The birds and the bees and the drones
The bees were supposed to buzz in through a different entrance. But the cunning creatures had found a shortcut and streamed into the lab through a hole in the window. As Professor Srini Srinivasan watched the bees, he noticed something: they flew precisely through the middle of the hole, every time. How were they doing this without banging into the sides? ‘You cannot ask a bee, “What are you doing?” You have to design an experiment that tells you the answer,’ says Srinivasan.
It was a chance observation—but one that is now transforming the way we design robots and drones.
Emeritus Professor Mandyam Veerambudi Srinivasan, known simply as Srini to his colleagues and friends, has always been driven by curiosity. After an electrical engineering degree, Srinivasan shifted focus to modelling insect vision, eventually landing with bees as his primary research subject.
How a bee sees the world
Just by looking at a bee’s eyes, you can tell they must perceive the world very differently to us humans.
But aside from structural differences, one of the most important differences is how far apart the bee’s two ‘big eyes’ are. For example, our two eyes are six to eight centimetres apart, and this gives us stereoscopic vision, or the ability to perceive depth, distance and three dimensions.
Here’s how it works: look at one finger, and close one of your eyes. Now close that eye and open the other one. You’ll notice that the image of the finger jumps, as your two eyes take slightly different images of the finger. ‘Your brain is measuring this jump, or disparity, and triangulating to figure out how far away your finger is,’ explains Srinivasan. But a bee’s eyes are so close together it’s essentially like a cyclops, there’s no ‘jump’ in the image. ‘What is cool is that insects have evolved a completely different way to see the world in three dimensions and measure distances,’ he says.
This brings us back to the sneaky shortcutting bees, which Srinivasan observed flying perfectly through the centre of the hole in the lab window.
To figure out how they might be achieving this feat of flight, Srinivasan filmed the bees as they traversed a corridor patterned with black and white stripes. As predicted, the bees flew (on average) straight down the middle of the tunnel. Next, he took one of the walls of the corridor and moved it in the same direction as the bees’ flight. As a result, the bees flew much closer to the moving wall. ‘The apparent speed of the image of the moving wall in the bee’s eye is much slower than the other wall, so she thinks the moving wall is further away and shifts closer to compensate,’ explains Srinivasan. The bees were measuring the optic flow—the speed of images moving past their eyes—and extracting three-dimensional and distance information from this.

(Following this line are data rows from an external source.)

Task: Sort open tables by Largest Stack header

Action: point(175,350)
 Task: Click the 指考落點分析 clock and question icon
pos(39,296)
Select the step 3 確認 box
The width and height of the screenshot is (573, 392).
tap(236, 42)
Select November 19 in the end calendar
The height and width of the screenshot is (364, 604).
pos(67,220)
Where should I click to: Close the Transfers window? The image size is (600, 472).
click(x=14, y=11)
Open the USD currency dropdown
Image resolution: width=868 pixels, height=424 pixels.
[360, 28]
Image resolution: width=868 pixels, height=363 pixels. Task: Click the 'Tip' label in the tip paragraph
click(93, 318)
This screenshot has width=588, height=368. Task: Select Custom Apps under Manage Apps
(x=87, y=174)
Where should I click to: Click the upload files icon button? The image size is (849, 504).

Making a beeline to better robots
It wasn’t just interesting—Srinivasan’s discovery also turned out to be useful in robotics. Designing a robot that uses stereoscopic vision, like humans, involves ‘cumbersome computation’. But using the bees’ method is much simpler. ‘This can be done with a simple wide-angle video camera, measuring the rate of motion of walls and controlling your trajectory based on the motion in the camera image, without any fancy computation,’ he explains.
Since then, Srinivasan has incorporated the brilliance of bees into his own robotic innovations. Bees control their flight speed based on image motion—how fast the environment is whizzing by—and this can be used by drones to control flight speed. The ability of bees to make a smooth landing without GPS or fancy radar inspired ‘a wonderful biological autopilot we’ve now put into drones’ and a bee’s ability to navigate up to 10km looking for food has inspired autonomous flight systems that don’t need GPS or radio control.
Free as a bird
Srinivasan’s passion lies with bees, but he has also looked to birds for inspiration. For example, he has found that budgies flying head-on towards one another will always veer to the right to avoid a collision. Interestingly, this same principle is taught to pilots—birds just figured it out a few million years ago.

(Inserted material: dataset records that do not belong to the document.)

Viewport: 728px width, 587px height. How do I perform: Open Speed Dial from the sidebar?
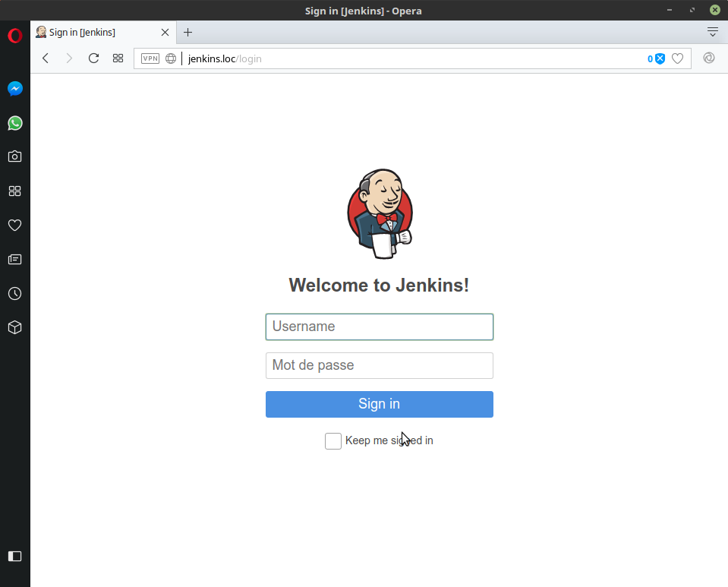pyautogui.click(x=15, y=191)

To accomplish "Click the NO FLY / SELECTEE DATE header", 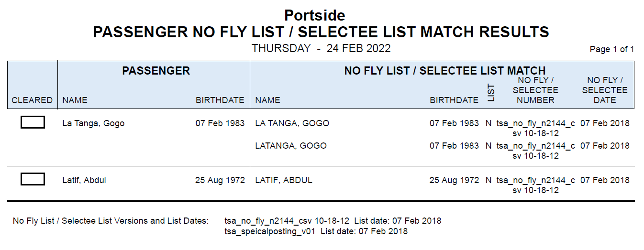I will coord(605,90).
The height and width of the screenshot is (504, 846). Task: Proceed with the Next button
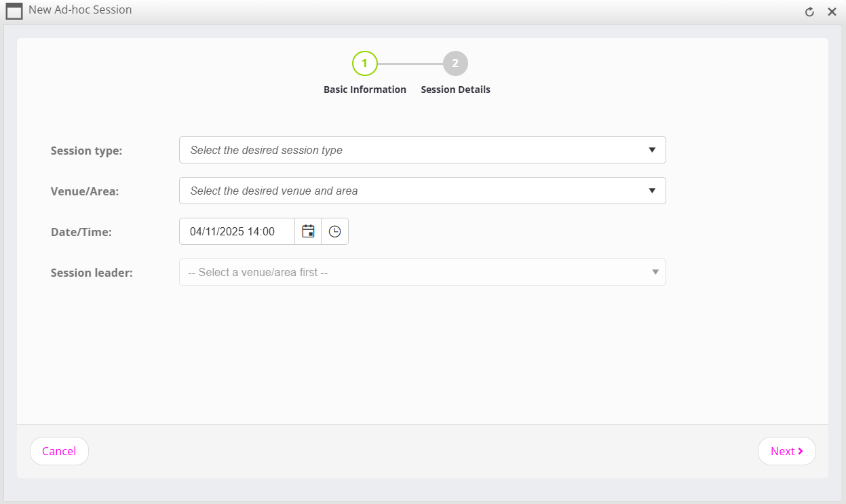point(786,451)
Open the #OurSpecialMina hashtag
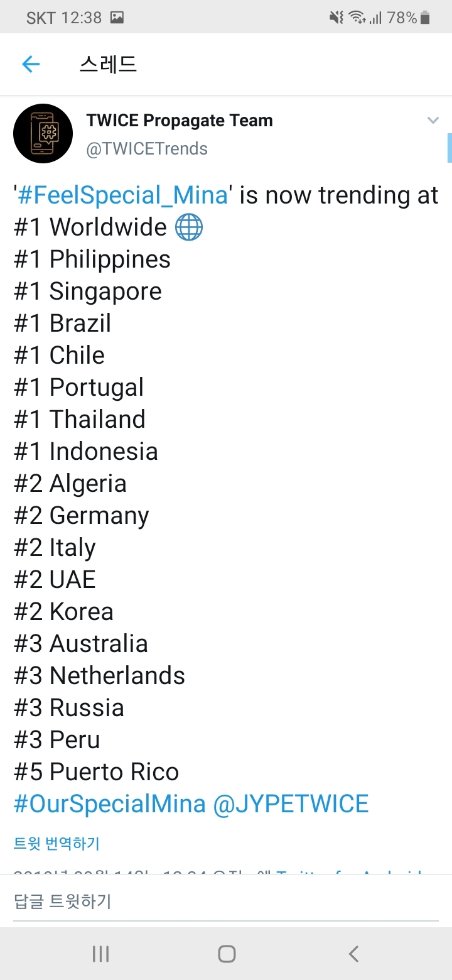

But when it comes to choosing a gap to fly through, different individuals show different biases for left and right, independent (to some extent) of gap width. This might help prevent ‘traffic jams’ when a flock is flying through woodland—if all the birds always chose the widest gap, you’d end up with a budgie bottleneck! This same principle could be applied to a fleet of drones—simply program in a random collection of biases and your fleet of autonomous drones can safely and effectively navigate a dense environment.
But for Srinivasan, these robotic applications have never been the end goal. It’s always been about satisfying an innate curiosity. ‘It’s mostly about trying to answer interesting questions … to find out what it is that makes these lovely creatures tick’ he says. ‘If something sounds interesting, you follow your heart and you get into it.’